Title : Treated drinking water as a sentinel indicator for episodic solvent pulses in riverine–coastal systems
Abstract:
Methylene chloride (dichloromethane, DCM) is a volatile chlorinated solvent widely used in industrial manufacturing and surface-treatment applications. Its high vapor pressure, rapid dispersion, and episodic release characteristics complicate detection in conventional riverine and coastal monitoring programmes, potentially obscuring short-duration contamination events. Such transient inputs may remain under-recognized despite their environmental significance. This study evaluates treated drinking water as a high-frequency sentinel matrix for identifying intermittent upstream solvent releases within river catchments that ultimately discharge into estuarine and coastal environments. A nationwide dataset comprising 5,448 treated-water samples collected between January and December 2025 was analysed using gas chromatography–mass spectrometry (GC–MS) under routine regulatory surveillance. Although the overall mean DCM concentration was low (0.00405 ppm), statistical analysis revealed extreme positive skewness (14.81), characterized by rare but substantial exceedances.
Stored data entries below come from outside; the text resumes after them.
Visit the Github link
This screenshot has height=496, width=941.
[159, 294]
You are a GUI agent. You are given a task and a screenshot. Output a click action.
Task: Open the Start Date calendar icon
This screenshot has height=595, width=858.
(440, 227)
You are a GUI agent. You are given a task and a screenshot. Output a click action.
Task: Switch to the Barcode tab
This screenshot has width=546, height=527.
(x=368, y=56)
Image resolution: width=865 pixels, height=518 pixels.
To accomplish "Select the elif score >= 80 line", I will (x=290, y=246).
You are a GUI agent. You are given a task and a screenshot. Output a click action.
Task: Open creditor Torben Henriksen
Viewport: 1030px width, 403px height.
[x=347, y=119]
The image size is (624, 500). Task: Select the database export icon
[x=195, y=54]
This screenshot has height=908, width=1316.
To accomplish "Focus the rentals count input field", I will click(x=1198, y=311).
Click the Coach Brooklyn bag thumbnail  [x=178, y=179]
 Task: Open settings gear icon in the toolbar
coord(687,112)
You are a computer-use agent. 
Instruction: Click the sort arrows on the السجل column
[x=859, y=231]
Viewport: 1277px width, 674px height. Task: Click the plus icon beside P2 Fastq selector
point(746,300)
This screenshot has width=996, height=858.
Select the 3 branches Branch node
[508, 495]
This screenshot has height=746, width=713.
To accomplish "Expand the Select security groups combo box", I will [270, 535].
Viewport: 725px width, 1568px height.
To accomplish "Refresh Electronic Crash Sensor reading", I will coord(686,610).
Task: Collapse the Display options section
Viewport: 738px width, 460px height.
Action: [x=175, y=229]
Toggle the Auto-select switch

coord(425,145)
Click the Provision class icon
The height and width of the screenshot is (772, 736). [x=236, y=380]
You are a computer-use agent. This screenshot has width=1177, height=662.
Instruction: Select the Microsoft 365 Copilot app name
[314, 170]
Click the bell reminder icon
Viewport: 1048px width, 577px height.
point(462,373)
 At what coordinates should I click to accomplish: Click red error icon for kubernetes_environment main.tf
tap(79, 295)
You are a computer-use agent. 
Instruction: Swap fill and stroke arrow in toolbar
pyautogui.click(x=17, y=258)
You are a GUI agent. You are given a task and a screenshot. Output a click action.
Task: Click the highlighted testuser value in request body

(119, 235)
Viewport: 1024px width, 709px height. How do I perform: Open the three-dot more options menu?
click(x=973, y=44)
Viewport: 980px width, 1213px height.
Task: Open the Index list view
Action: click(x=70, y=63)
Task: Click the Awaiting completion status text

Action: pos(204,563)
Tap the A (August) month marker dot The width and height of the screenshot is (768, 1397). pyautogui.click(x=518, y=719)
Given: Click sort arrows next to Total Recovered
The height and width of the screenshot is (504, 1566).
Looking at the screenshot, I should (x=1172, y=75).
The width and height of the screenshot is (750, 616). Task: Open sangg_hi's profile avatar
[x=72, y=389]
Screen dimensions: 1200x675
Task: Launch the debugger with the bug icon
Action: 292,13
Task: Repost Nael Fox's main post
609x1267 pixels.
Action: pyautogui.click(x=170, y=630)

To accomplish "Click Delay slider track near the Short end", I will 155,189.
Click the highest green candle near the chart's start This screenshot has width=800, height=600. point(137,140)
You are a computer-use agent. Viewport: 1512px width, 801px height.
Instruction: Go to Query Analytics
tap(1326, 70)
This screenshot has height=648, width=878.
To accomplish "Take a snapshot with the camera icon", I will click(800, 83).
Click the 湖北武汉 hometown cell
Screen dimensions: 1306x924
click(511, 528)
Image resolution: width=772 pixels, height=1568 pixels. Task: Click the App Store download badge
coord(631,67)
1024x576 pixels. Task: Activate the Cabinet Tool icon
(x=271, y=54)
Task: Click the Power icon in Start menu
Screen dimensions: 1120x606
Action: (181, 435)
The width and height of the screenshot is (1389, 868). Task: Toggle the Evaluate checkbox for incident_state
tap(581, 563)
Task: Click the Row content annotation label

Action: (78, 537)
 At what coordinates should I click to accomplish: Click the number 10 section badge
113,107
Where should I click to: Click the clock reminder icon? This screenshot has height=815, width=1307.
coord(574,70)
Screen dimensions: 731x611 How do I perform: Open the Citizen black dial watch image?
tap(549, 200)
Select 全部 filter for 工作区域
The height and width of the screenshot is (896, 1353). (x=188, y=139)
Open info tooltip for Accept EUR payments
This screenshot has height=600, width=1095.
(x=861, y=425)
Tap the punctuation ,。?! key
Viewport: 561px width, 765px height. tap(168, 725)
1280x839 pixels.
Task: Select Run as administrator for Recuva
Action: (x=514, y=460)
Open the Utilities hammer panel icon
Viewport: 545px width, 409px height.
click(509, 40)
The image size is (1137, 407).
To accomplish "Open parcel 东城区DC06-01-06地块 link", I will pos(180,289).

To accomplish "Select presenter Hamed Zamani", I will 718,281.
Maximum concentrations reached 0.338 ppm, markedly exceeding the World Health Organization drinking-water guideline of 0.020 ppm. The highly skewed distribution pattern is consistent with episodic pulse contamination rather than continuous background loading. As drinking-water treatment processes do not generate DCM, these exceedances likely reflect intermittent upstream solvent discharges entering river systems that supply potable water and influence downstream aquatic environments. The findings highlight the value of leveraging existing regulatory monitoring datasets as an environmental chemical surveillance tool capable of revealing otherwise hidden contamination dynamics. Integrating sentinel chemical analysis into broader water-quality monitoring frameworks offers a practical and resource-efficient approach to strengthening early detection, improving environmental risk assessment, and advancing sustainable water management strategies within riverine–coastal systems.